* _Your goal_:
Reproduce exactly the lines from the one that holds "Click the gray header strip of Question 7" through the last line of the entries, both ends included, but not the pictures.

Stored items
--------
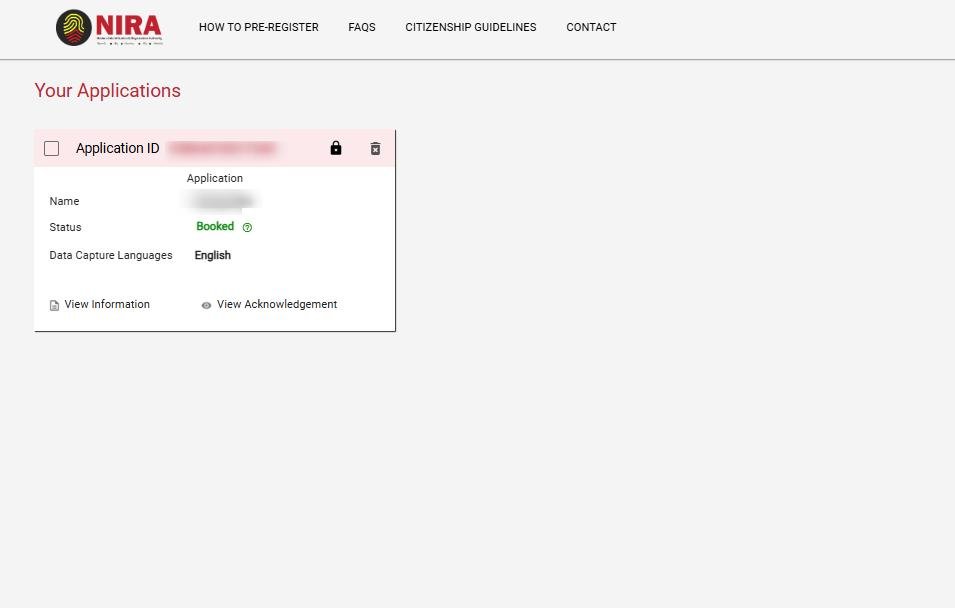Click the English data capture language value

tap(212, 255)
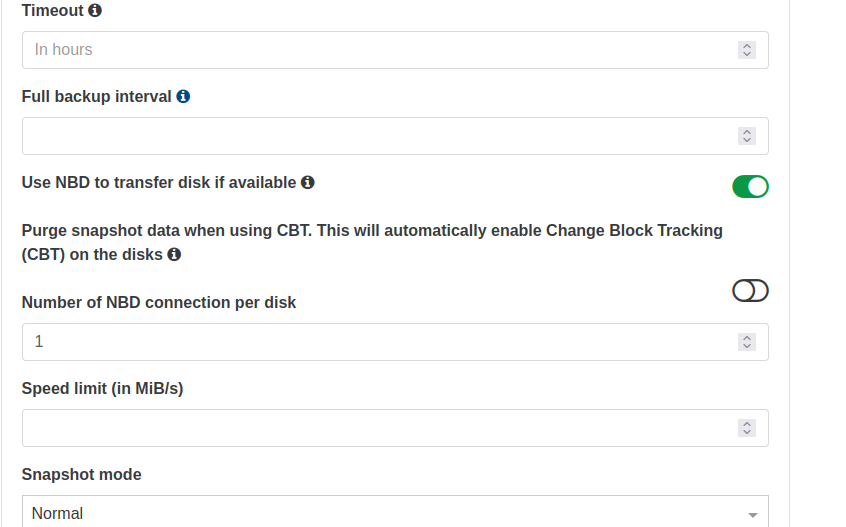The height and width of the screenshot is (527, 846).
Task: Click info icon beside Use NBD to transfer disk
Action: coord(308,182)
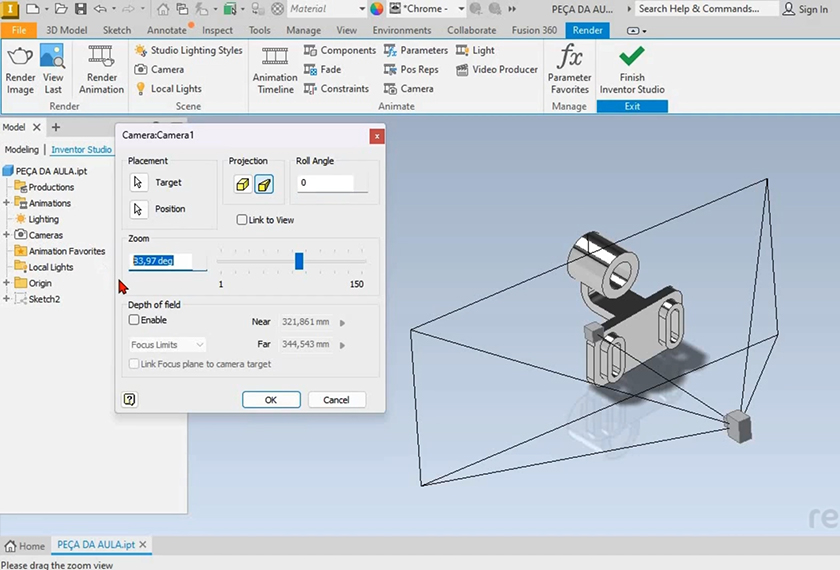Enable depth of field checkbox

135,320
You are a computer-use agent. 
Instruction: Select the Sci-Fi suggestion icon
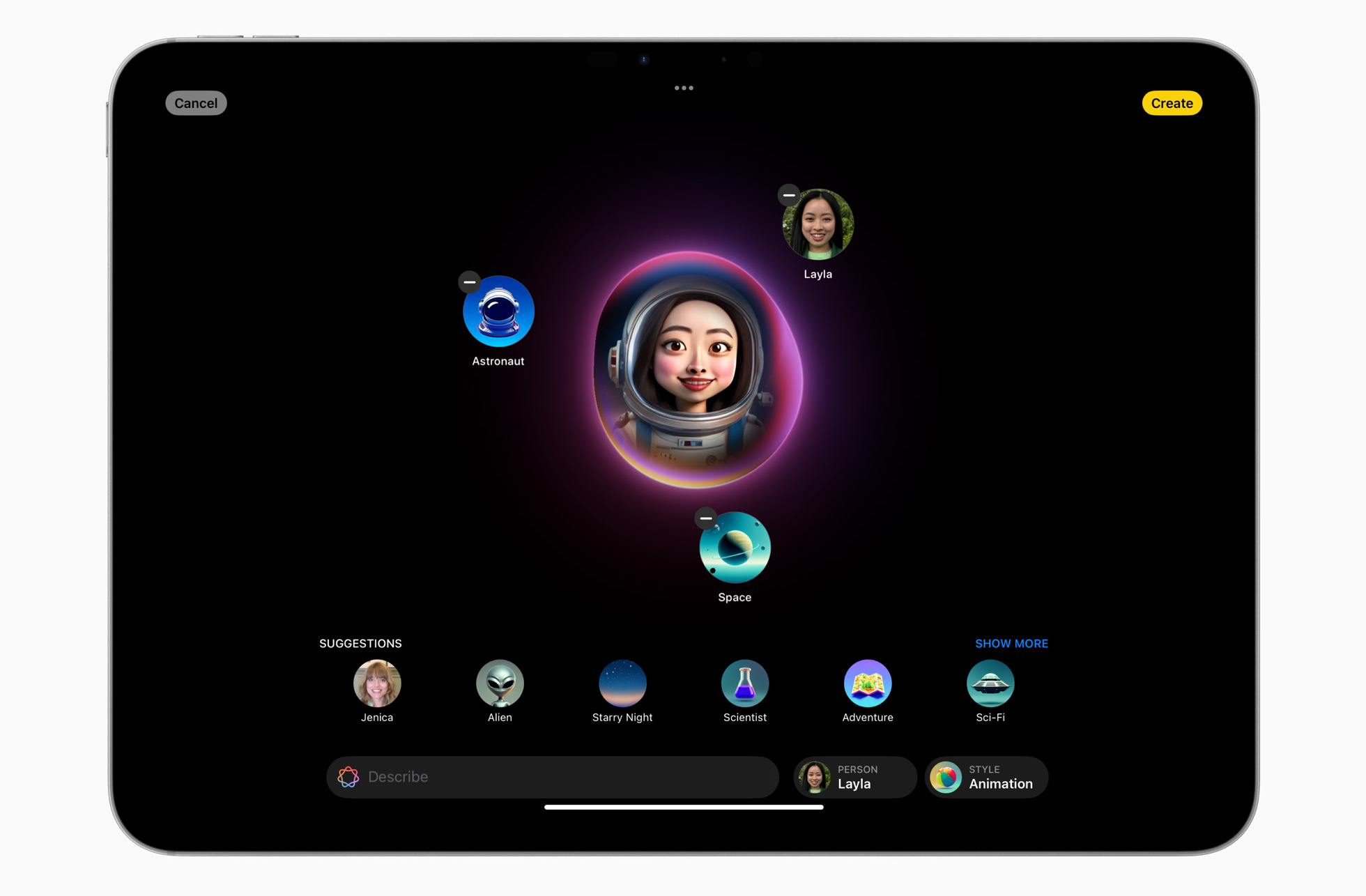click(990, 684)
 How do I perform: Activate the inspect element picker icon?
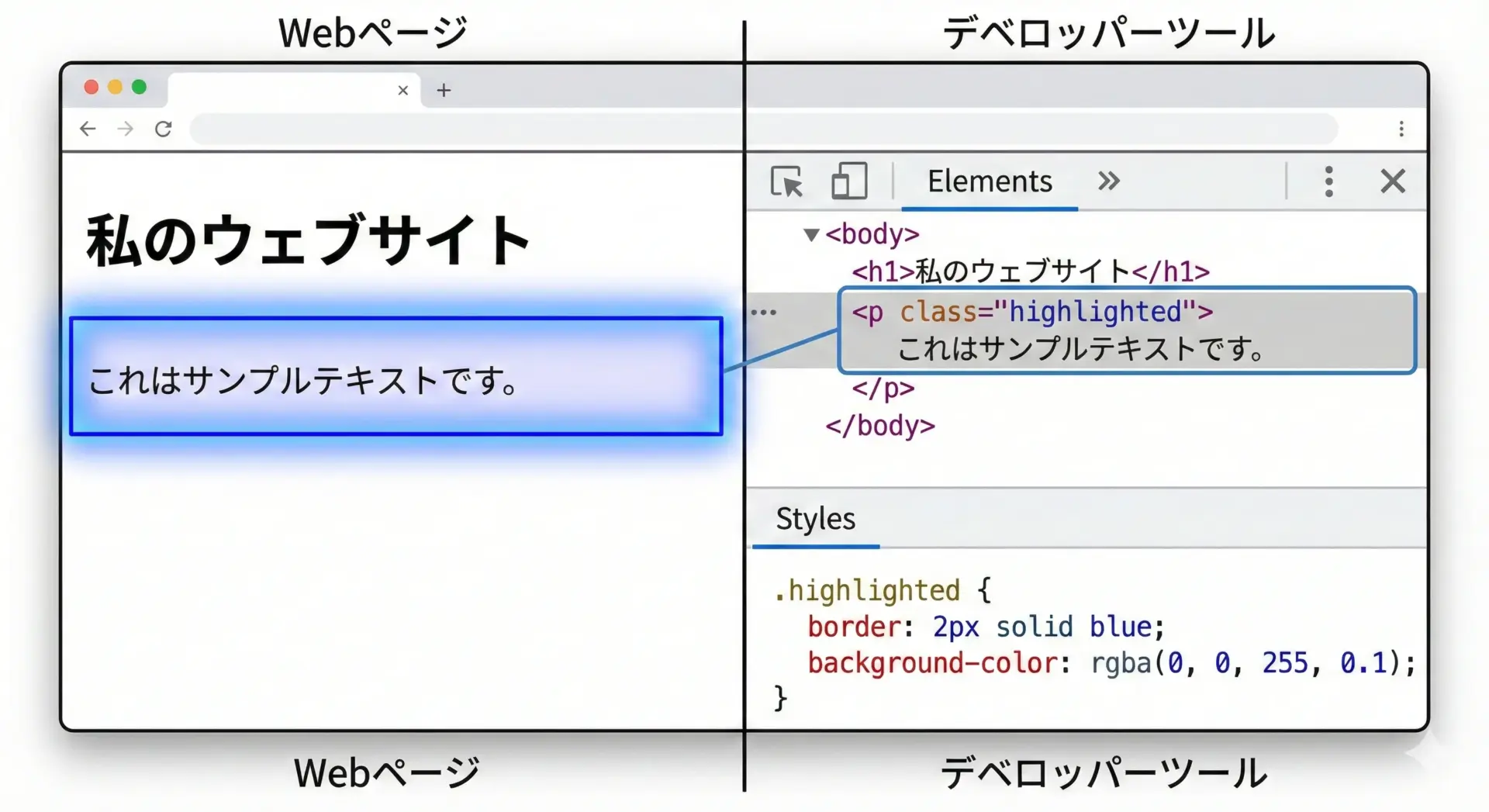pyautogui.click(x=786, y=182)
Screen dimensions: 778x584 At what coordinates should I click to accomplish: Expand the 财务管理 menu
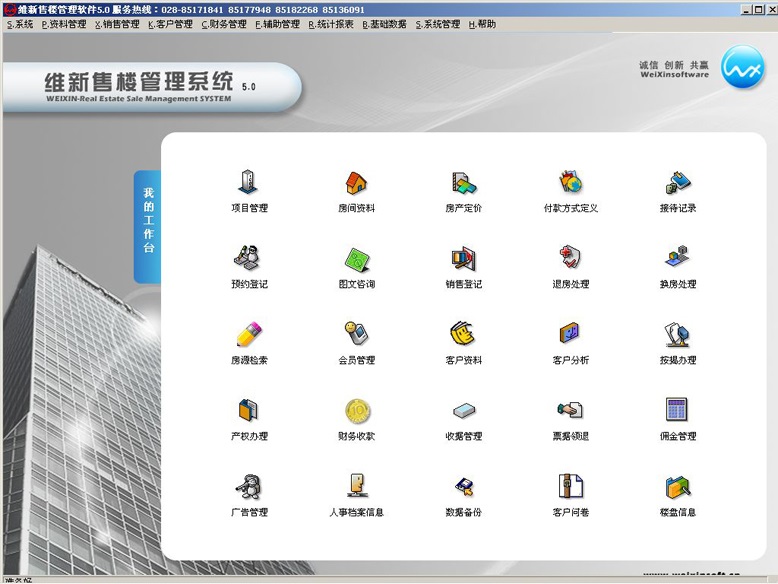(224, 24)
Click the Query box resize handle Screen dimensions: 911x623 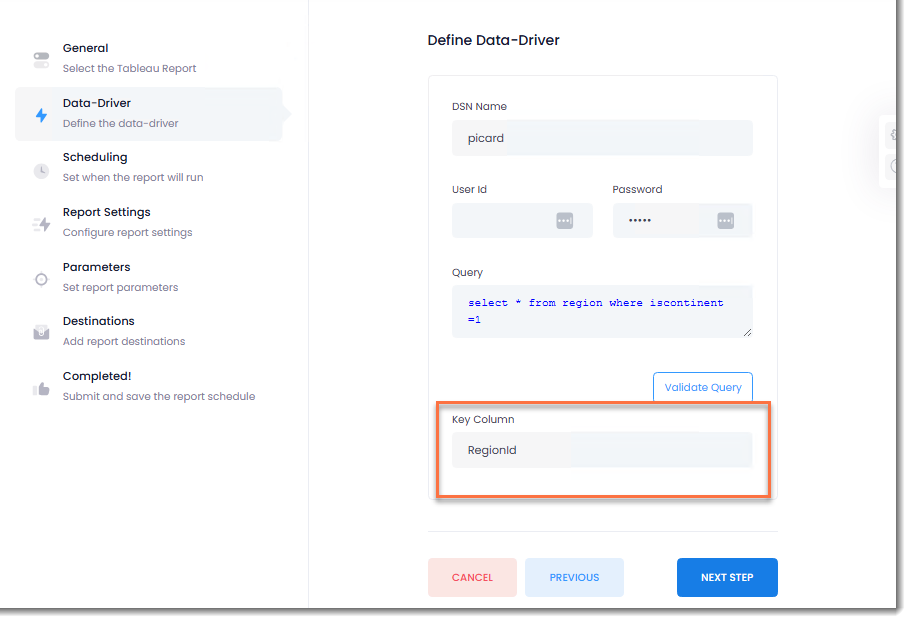pyautogui.click(x=746, y=332)
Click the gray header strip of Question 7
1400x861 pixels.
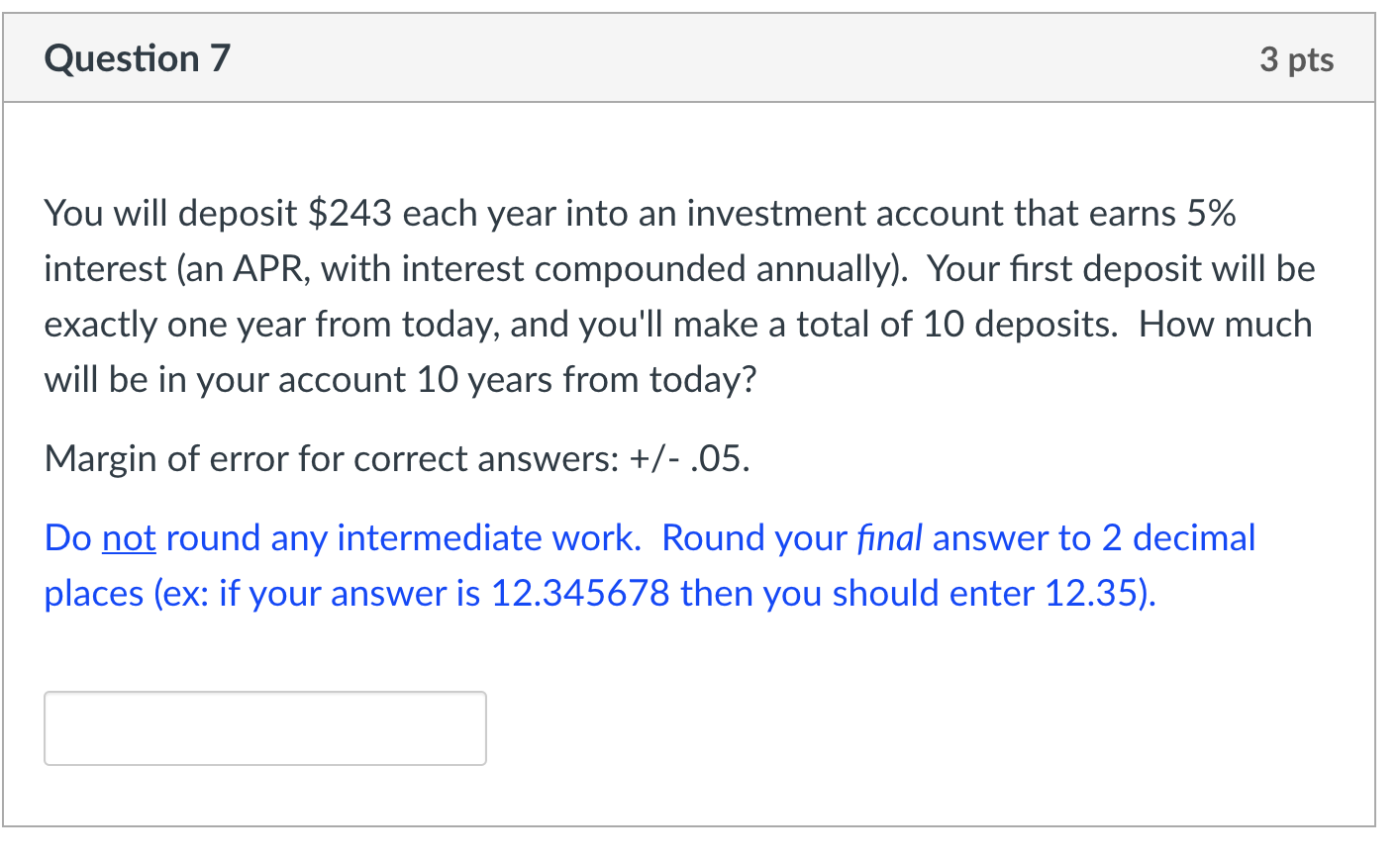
--------
* _Result for this task_:
Click the gray header strip of Question 7
1400x861 pixels.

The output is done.